#### DATA LISTING ####
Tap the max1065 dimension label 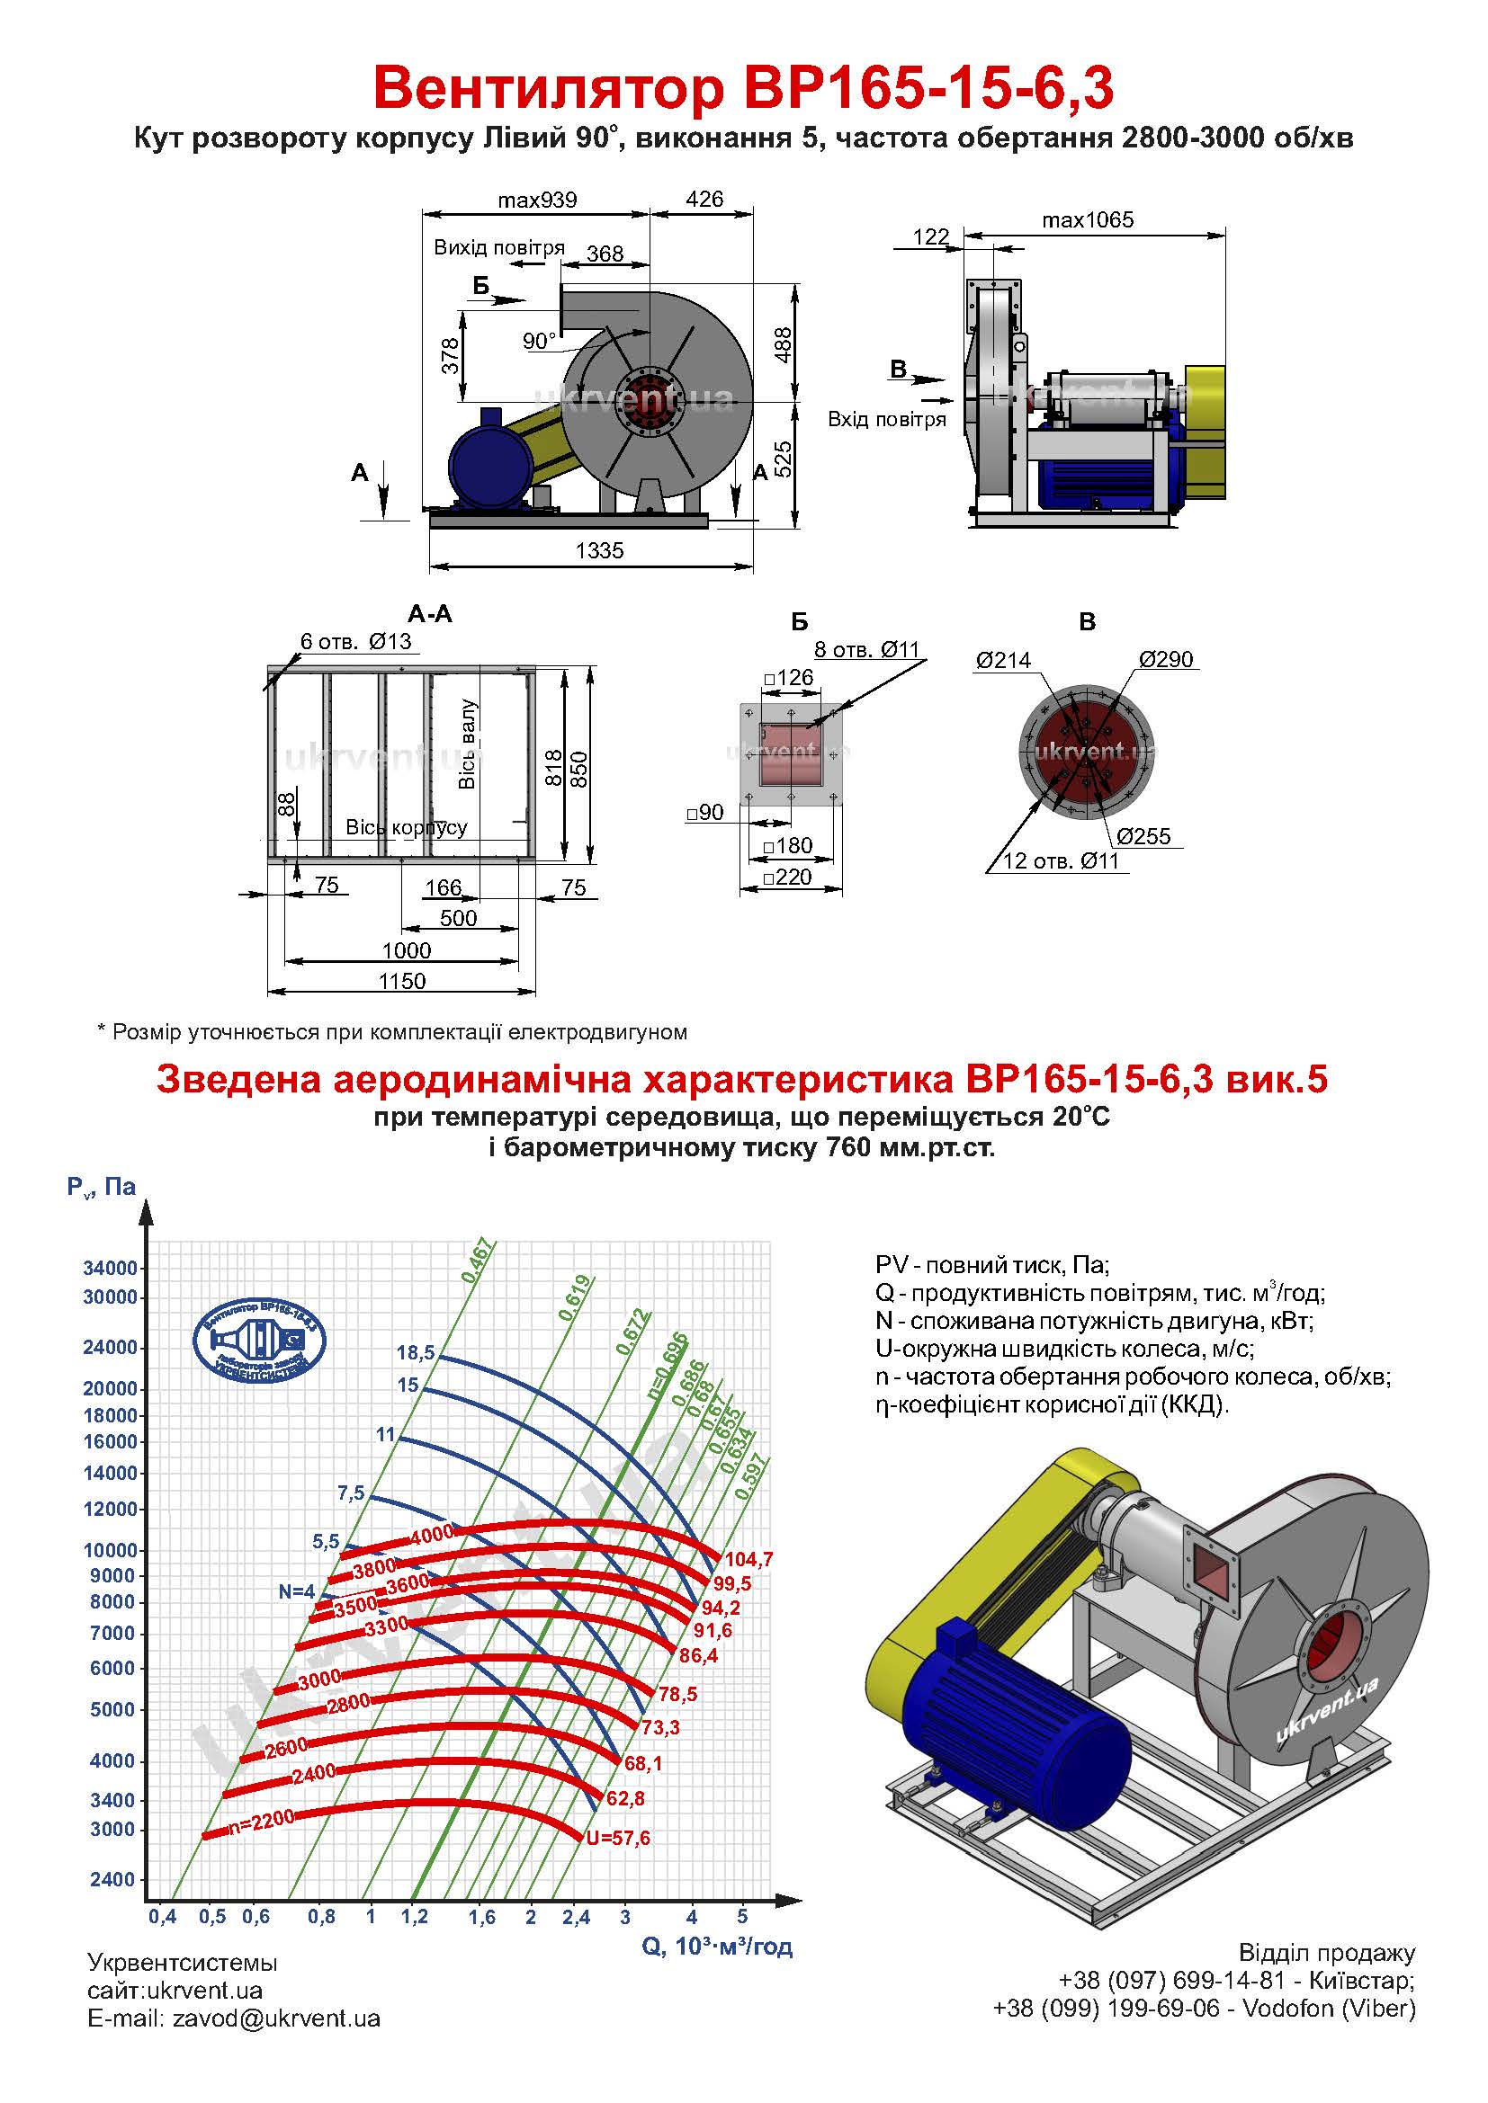1087,219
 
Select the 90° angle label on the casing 539,342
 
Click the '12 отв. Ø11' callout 1061,861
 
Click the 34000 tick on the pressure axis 110,1269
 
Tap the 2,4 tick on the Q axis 577,1917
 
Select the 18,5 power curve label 415,1353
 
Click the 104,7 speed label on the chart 748,1559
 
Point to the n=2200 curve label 261,1821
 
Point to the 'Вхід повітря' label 886,420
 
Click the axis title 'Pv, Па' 101,1187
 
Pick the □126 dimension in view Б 789,678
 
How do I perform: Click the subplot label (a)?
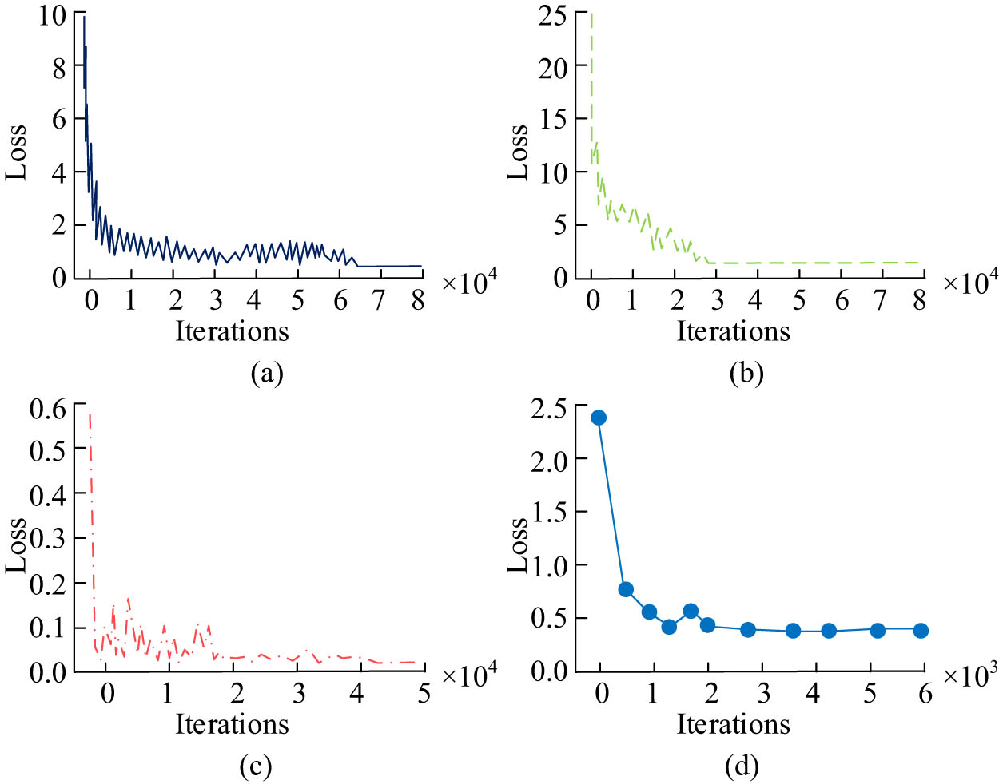click(x=267, y=373)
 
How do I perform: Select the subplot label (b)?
click(x=746, y=373)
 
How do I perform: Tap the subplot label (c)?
click(x=256, y=766)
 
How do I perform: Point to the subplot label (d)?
click(x=742, y=766)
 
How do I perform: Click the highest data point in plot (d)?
click(x=599, y=418)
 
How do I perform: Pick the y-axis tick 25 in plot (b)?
click(x=552, y=15)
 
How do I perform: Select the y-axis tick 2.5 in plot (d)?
click(x=549, y=409)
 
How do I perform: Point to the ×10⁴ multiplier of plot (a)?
click(x=469, y=282)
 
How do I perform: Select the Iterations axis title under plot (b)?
click(x=734, y=331)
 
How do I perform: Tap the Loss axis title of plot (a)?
click(x=16, y=152)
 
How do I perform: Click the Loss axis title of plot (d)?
click(x=518, y=545)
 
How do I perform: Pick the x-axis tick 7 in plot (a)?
click(x=380, y=300)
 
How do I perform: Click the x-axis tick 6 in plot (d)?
click(x=925, y=693)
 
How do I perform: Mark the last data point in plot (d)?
click(x=921, y=630)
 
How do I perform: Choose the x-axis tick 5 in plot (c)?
click(x=424, y=693)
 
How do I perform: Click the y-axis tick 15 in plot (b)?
click(x=552, y=119)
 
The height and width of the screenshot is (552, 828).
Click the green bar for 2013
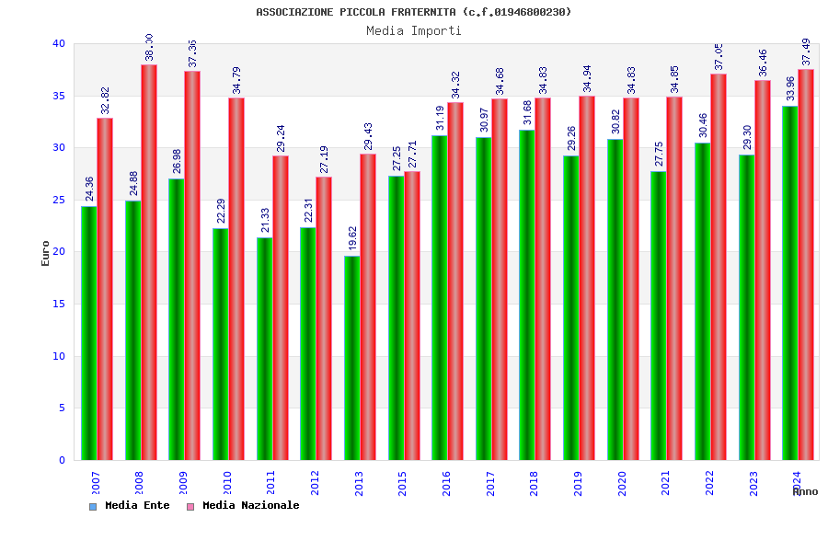coord(351,358)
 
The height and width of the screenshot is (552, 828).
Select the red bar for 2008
coord(149,262)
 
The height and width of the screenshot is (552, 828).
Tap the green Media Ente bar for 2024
coord(789,282)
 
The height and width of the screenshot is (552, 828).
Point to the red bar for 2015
coord(412,316)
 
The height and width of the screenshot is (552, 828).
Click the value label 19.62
coord(352,237)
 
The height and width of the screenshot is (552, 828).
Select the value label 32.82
coord(105,100)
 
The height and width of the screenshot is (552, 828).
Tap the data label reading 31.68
coord(527,111)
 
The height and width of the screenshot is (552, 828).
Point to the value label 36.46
coord(763,63)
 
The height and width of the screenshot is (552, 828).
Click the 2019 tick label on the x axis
coord(578,484)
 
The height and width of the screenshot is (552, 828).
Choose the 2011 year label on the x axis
coord(270,484)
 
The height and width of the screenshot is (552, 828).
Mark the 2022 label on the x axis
coord(709,484)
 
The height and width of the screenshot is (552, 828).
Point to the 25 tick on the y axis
coord(59,200)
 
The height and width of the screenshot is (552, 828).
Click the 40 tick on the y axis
coord(59,43)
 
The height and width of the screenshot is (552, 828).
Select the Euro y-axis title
coord(46,253)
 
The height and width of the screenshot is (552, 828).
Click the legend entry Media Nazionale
coord(250,505)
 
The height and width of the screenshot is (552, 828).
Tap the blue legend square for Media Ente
coord(93,506)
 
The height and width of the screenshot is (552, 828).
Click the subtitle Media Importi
coord(414,30)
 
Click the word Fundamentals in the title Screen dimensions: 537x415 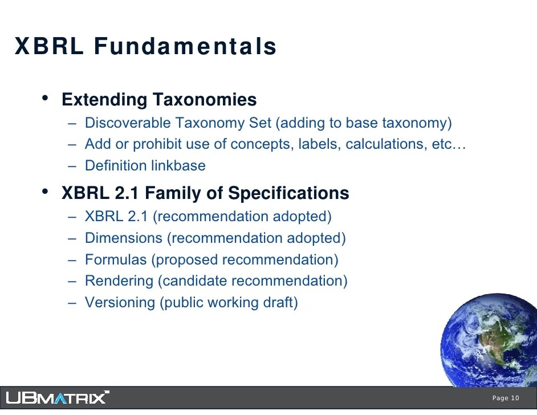click(x=185, y=46)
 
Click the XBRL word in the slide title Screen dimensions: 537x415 click(x=49, y=46)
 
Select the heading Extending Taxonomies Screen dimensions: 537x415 click(x=159, y=100)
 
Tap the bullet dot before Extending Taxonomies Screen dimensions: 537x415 click(x=45, y=98)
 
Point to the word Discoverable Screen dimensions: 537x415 click(x=128, y=123)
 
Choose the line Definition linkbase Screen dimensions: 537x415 click(x=145, y=165)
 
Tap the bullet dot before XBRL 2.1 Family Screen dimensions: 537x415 click(x=45, y=192)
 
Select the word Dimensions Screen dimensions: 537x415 click(x=124, y=238)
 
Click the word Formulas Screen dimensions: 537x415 click(x=116, y=259)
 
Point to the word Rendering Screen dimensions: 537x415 click(x=119, y=281)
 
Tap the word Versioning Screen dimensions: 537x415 click(x=120, y=302)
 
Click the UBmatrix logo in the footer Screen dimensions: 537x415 click(x=58, y=397)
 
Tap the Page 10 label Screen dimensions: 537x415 click(x=506, y=398)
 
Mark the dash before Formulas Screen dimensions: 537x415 click(x=72, y=260)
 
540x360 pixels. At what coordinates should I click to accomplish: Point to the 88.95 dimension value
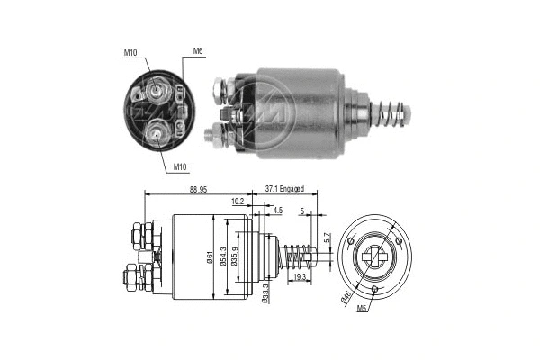[201, 189]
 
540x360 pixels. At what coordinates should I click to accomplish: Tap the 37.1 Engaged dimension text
[285, 189]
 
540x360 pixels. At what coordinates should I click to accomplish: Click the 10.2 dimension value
[238, 202]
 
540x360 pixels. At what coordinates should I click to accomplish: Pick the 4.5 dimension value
[277, 212]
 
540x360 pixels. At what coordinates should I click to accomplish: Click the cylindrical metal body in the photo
[297, 112]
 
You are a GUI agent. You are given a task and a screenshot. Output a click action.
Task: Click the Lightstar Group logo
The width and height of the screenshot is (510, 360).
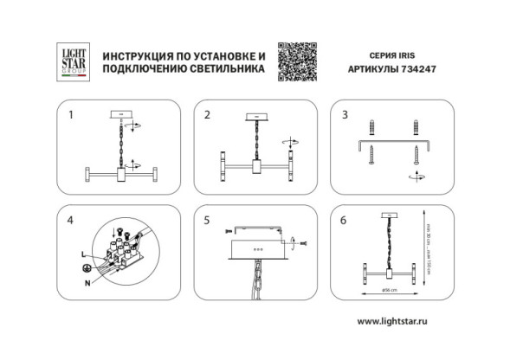(68, 62)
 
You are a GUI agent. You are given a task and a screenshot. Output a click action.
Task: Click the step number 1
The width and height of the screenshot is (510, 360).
(72, 114)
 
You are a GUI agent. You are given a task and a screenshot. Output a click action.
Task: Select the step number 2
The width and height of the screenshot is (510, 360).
(207, 114)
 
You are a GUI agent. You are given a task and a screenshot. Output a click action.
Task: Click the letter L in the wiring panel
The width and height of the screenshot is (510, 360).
(82, 251)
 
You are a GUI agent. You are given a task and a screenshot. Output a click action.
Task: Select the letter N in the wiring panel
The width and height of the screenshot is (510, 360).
(87, 283)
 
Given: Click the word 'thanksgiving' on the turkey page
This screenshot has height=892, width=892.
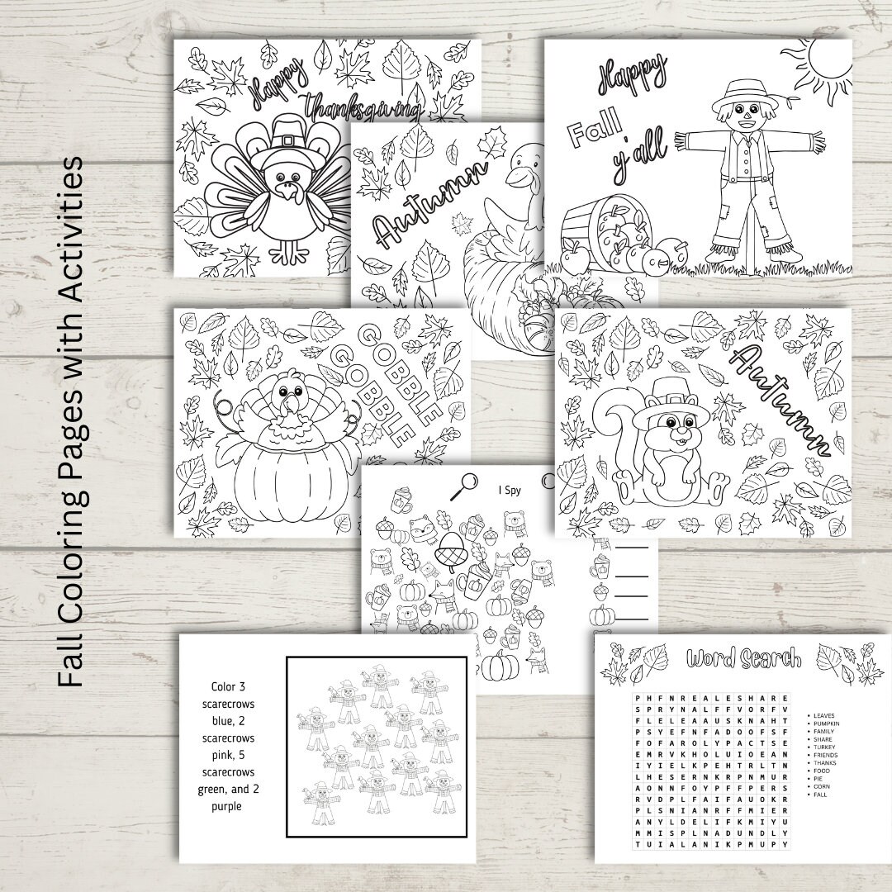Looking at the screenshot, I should point(363,107).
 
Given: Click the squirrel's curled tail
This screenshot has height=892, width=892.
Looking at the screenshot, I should point(615,429).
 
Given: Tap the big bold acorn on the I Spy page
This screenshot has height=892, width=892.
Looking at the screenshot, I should point(453,567).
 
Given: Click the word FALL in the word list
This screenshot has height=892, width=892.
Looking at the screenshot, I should point(820,795).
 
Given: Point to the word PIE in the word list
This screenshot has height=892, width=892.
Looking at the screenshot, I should point(818,778).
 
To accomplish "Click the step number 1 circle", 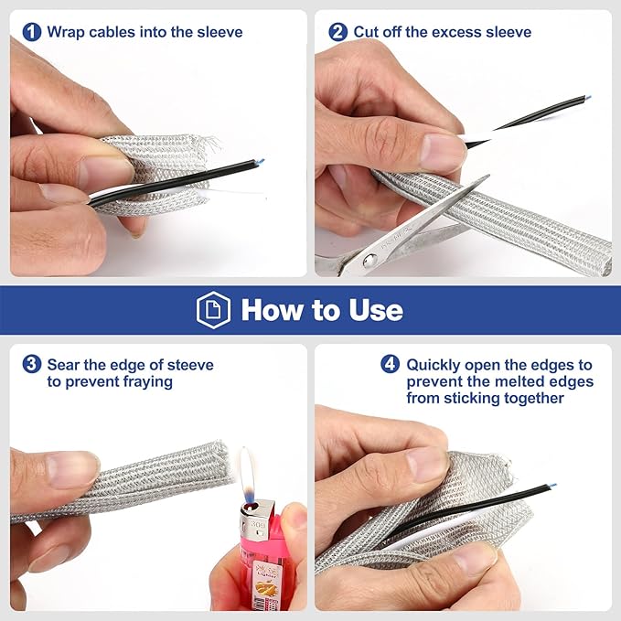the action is pos(32,32).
####
> [GIVEN REQUEST]:
State how many lines in the rows above contain the string "legend", matching case exactly. Give only the number.

> [SOLUTION]:
2